Marco, known as Macrophage receptor with collagenous structure, is a member of scavenger receptor class A (SR-A) [2]. It plays a crucial role in the immune response, triggering innate and adaptive immune responses, bridging the two types of immunity, and eliminating pathogens [2]. It is also involved in multiple functions such as adhesion, migration, phagocytosis, and cytokine secretion [2]. MARCO can interact with various immune-related pathways including TNF/NFκB signaling, KRAS signaling, PI3K/AKT/mTOR pathway, IL-6-STAT3 signaling, TGFβ pathway, and p53 pathway [1].
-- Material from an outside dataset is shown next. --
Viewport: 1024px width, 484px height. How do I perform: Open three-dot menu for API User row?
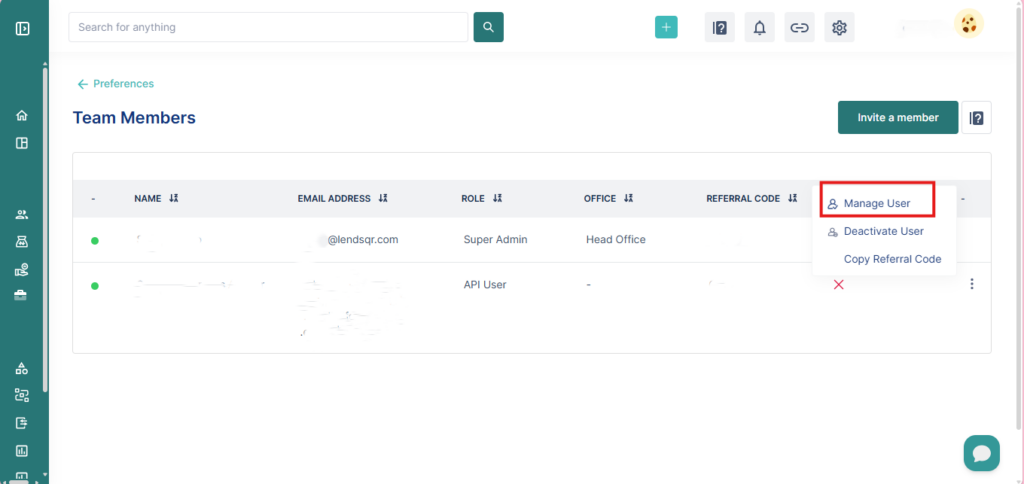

In animal experimental models, functional ablation of Marco+ macrophages led to PSC-like inflammatory phenotypes related to colitis and exacerbated steatosis in NASH, indicating that Marco+ macrophages limit excessive liver inflammation [3]. In the context of porcine reproductive and respiratory syndrome virus (PRRSV), MARCO acts as a host restriction factor, inhibiting viral proliferation by intensifying virus-induced apoptosis [4]. In chikungunya virus (CHIKV) infection, MARCO is involved in determining whether a vertebrate serves as an amplification or dead-end host [5]. Blocking MARCO+ tumor-associated macrophages can improve anti-PD-L1 therapy of hepatocellular carcinoma by promoting the activation of STING-IFN type I pathway [6]. MARCO+ alveolar macrophages contribute to age-related lung fibrosis in a CCL6-dependent manner [7].

In conclusion, Marco is essential for immune-related functions and is involved in various disease conditions. Studies using animal models have revealed its role in liver inflammation, viral infections, cancer immunotherapy, and age-related lung fibrosis, highlighting its potential as a therapeutic target in these disease areas.